When Ray studied fine arts at Tagore University, he wrote scenarios and saw as many films as possible. Working as an art director, he was sent to London in 1950, where he saw films almost daily and talked with many film critics. One film which particularly influenced Ray was Vittorio De Sica's The Bicycle Thief, in which human problems are graphically portrayed in natural settings. Back in Calcutta, Ray met Jean Renoir, who was then filming The River, and who encouraged Ray in his dream of filming Pather Panchali, a popular book in India. With virtually no financial backing, and using nonprofessional actors, Ray finished the film, but only after three years and several interruptions. Unlike most escapist Indian films, Pather Panchali employed the neorealist aspects Ray had found fascinating in De Sica and Renoir, and Ray achieved overnight success as a director as a result of its style and humanist themes. Pather Panchali won the grand prize at the Cannes Film Festival in 1956, and Ray gained a following among educated Indians and Western intellectuals.
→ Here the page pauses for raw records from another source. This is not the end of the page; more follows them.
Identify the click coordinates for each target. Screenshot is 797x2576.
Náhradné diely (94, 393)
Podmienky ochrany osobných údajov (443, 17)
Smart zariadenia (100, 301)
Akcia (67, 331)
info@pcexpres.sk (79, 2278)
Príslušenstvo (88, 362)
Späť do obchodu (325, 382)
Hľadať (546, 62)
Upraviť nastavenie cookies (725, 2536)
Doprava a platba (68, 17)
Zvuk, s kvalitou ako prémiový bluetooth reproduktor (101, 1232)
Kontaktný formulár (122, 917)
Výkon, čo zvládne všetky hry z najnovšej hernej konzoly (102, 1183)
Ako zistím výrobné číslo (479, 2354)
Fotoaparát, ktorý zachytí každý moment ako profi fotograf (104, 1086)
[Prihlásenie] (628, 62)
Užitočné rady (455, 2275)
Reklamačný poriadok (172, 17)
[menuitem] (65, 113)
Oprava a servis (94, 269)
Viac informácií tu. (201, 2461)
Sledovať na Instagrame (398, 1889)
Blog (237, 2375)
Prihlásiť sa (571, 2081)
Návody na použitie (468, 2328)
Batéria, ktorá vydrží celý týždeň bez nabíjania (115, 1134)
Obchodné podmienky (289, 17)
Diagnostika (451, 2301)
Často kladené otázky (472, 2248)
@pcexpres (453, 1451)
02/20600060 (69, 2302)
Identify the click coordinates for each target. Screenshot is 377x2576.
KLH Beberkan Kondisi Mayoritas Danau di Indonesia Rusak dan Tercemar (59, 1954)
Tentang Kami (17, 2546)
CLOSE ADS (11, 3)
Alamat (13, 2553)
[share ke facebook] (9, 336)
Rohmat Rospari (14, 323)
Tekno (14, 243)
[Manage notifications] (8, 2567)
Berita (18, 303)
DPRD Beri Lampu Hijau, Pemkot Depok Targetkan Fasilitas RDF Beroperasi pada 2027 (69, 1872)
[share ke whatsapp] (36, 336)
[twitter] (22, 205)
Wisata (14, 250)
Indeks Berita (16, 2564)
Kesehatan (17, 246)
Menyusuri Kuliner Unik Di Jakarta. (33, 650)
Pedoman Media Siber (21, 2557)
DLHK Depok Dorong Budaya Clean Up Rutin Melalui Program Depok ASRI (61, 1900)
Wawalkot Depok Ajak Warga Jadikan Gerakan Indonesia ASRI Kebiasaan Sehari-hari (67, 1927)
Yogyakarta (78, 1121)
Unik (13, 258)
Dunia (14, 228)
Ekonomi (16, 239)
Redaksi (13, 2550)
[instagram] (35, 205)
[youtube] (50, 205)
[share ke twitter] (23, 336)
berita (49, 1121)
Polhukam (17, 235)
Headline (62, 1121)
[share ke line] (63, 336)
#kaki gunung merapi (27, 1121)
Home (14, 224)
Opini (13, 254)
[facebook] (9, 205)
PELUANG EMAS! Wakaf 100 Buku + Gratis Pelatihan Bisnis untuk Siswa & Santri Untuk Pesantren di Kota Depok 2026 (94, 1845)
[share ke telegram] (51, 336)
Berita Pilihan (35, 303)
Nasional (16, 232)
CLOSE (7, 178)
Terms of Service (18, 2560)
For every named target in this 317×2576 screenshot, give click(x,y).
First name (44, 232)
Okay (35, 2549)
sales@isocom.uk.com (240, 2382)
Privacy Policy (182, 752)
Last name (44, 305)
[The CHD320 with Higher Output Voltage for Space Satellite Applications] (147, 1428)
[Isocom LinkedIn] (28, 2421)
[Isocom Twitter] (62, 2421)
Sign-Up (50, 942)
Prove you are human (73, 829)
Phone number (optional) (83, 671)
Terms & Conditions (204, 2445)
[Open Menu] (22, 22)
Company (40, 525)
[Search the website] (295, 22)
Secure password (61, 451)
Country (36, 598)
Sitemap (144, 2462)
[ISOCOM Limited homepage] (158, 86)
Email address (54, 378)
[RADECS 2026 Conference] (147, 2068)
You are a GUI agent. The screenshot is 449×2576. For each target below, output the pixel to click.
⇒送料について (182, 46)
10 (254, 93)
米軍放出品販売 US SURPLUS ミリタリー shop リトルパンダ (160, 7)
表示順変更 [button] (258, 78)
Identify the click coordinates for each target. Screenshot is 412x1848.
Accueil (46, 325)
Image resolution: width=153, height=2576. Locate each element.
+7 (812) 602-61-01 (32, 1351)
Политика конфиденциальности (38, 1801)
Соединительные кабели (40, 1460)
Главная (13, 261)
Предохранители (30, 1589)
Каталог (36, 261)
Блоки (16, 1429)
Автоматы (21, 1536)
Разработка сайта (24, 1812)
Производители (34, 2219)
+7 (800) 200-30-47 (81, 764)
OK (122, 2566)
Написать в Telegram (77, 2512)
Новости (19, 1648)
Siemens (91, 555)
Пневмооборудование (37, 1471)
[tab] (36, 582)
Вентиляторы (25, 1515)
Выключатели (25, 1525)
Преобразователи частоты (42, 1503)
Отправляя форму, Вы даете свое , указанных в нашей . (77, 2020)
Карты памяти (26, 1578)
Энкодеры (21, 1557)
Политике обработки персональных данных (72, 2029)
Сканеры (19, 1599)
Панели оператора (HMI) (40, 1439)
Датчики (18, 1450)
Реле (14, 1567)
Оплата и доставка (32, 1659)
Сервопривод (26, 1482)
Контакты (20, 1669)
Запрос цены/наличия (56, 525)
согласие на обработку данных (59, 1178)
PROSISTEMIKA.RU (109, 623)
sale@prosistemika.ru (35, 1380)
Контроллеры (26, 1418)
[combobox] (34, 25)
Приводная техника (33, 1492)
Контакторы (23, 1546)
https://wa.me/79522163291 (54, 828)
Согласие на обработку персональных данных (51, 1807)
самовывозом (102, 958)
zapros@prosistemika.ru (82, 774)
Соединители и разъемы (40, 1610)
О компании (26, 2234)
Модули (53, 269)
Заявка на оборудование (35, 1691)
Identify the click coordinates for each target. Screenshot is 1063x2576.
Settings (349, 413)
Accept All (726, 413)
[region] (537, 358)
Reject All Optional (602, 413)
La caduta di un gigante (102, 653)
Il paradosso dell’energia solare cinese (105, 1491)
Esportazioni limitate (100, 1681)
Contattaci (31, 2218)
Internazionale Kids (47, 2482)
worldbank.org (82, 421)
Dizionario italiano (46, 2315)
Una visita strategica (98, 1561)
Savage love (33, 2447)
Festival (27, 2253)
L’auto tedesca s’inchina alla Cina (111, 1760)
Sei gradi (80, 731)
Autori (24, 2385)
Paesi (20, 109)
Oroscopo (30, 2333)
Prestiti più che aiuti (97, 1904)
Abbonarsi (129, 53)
Although Ray had not originally planned to film a trilogy, he saw the logical possibilities of following the development of his hero, Apu, and released Aparajito in 1957 and Apur Sansar (The World of Apu) in 1959. Aparajito was not as successful with the public as Pather Panchali, but Apur Sansar is generally regarded as a fine conclusion to the trilogy, showing clearly Ray's growing mastery of filmmaking.

Ray's later films are considered uneven, and critics are divided concerning the effectiveness of his portrayal of transition in Indian society. However, Ray branched out into other areas besides neorealism: Devi (The Goddess) has a particular focus on women's roles in society through a rather fantastical plot; Kanchenjunga is Ray's first color film, and also the first film for which he wrote the musical score (music is an aspect of major importance in all of Ray's films); Gopi Gyne Bagha Byne (The Adventures of Goopy and Bagha) is a musical fantasy, and Ray's most popular film in India; Days and Nights in the Forest is an expansion on the themes evident in the Apu trilogy; Company Limited is a detective thriller with political overtones; and Distant Thunder takes the political themes further, leading to much controversy as to its worth as a work of art.

Many critics find Ray's films boring or old-fashioned as a result of their lack of inventive plot. However, Ray considers plot less important than precise dramatization and characterization. He emphasizes in his actors the need for improvisation, naturalness, and spontaneity in order to portray effectively his themes and characters. He refuses to work outside of India, preferring the natural settings of his native land. Although his films are not popular successes in his own country and are not widely distributed in the United States, Ray's themes and methods of creating his films have established him as a major artist throughout the world.